Saving a large report takes 90min locally

Steps to Reproduce

Create an MCP instance with ~80,000 rows and wait ;-)


The reason for the slow performance is that https://github.com/Adobe-Consulting-Services/acs-aem-commons/blob/2daabf3d98c9c6c7bcc6b6ffbca5df22ae4d6407/bundle/src/main/java/com/adobe/acs/commons/mcp/model/GenericReport.java#L88 has true as last argument (autoCommit).

So what I did to solve the problem: I created a local version of com.adobe.acs.commons.mcp.model.GenericReport.persist(ResourceResolver, String) and call it from com.adobe.acs.commons.mcp.ProcessDefinition.storeReport(ProcessInstance, ResourceResolver).

Als creating the Xls on the fly can sometimes time out in the cloud service, so I'm currently creating it at /var/acs-commons/mcp/instances/<id>/jcr:content/mcp-report.xlsx and I have a filter in place to just redirect to that location instead of generating it on the fly.
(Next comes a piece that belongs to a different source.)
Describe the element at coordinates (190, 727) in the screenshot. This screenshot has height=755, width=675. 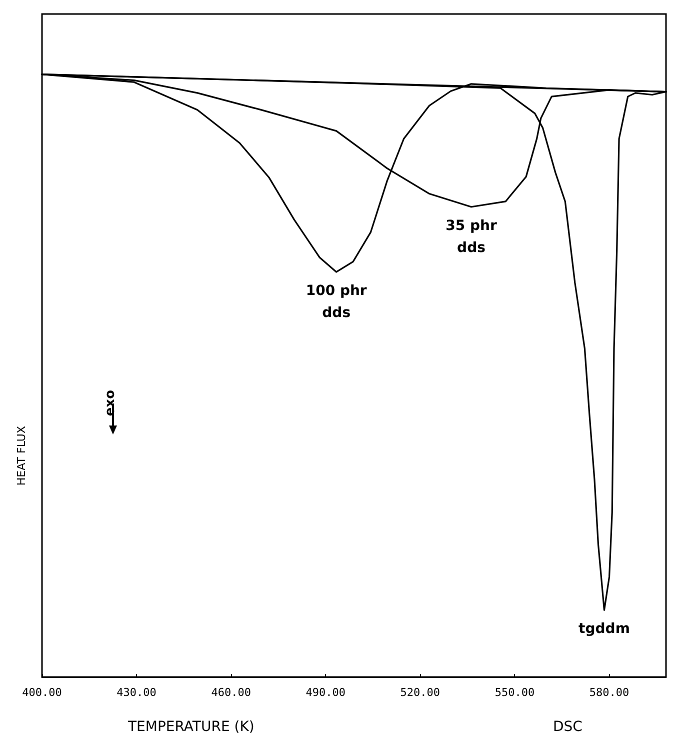
I see `x-axis-title: TEMPERATURE (K)` at that location.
So at the very minimum ResourceUtil.getOrCreateResource() should not be called with true (brings down the execution time from 90min to 1min). I'm happy to create a PR with this change and the XLS-generation done at the end of the report if desired.

kwin commented 9 months ago

PRs are always appreciated in open source!

ghenzler commented 9 months ago

changing from true to false is easy - the question is more if everybody is happy with generating the xls file directly at the end so it does not have to be regenerated on every xlsx-download? (maybe there was reasons it was done the way it is today, before I create a PR for that I want to hear that the "MCP maintainers" are fine with it...)

YegorKozlov commented 9 months ago

MCP uses Apache POI to build xlsx which is a memory hog. Generating a report with 80K rows can take quite a bit of time and memory, and even potentially result in OOM). Maybe we should make the output format configurable and allow user to choose between xlsx and csv. So there are two potential improvements:

true => false will reduce the execution time xlsx => csv will reduce the download time

ghenzler commented 9 months ago

I think it's ok to use xlsx, it's just more convenient to open & distribute (as the reports are often sent to business people from my experience). I think there is little reason to not change from true to false to speed up the creation of the JCR nodes significantly.

My question is mostly if somebody objects to create the xlsx report immediately along with the JCR nodes, so on download the existing binary can just be quickly spooled out.

YegorKozlov commented 9 months ago

My question is mostly if somebody objects to create the xlsx report immediately along with the JCR nodes, so on download the existing binary can just be quickly spooled out.

it should be perfectly fine to create the report as a step in the MCP job. Ideally it would be backwards compatible, i.e. if the report is pre-built (new mode) then download it, otherwise create it on the fly (current behavior).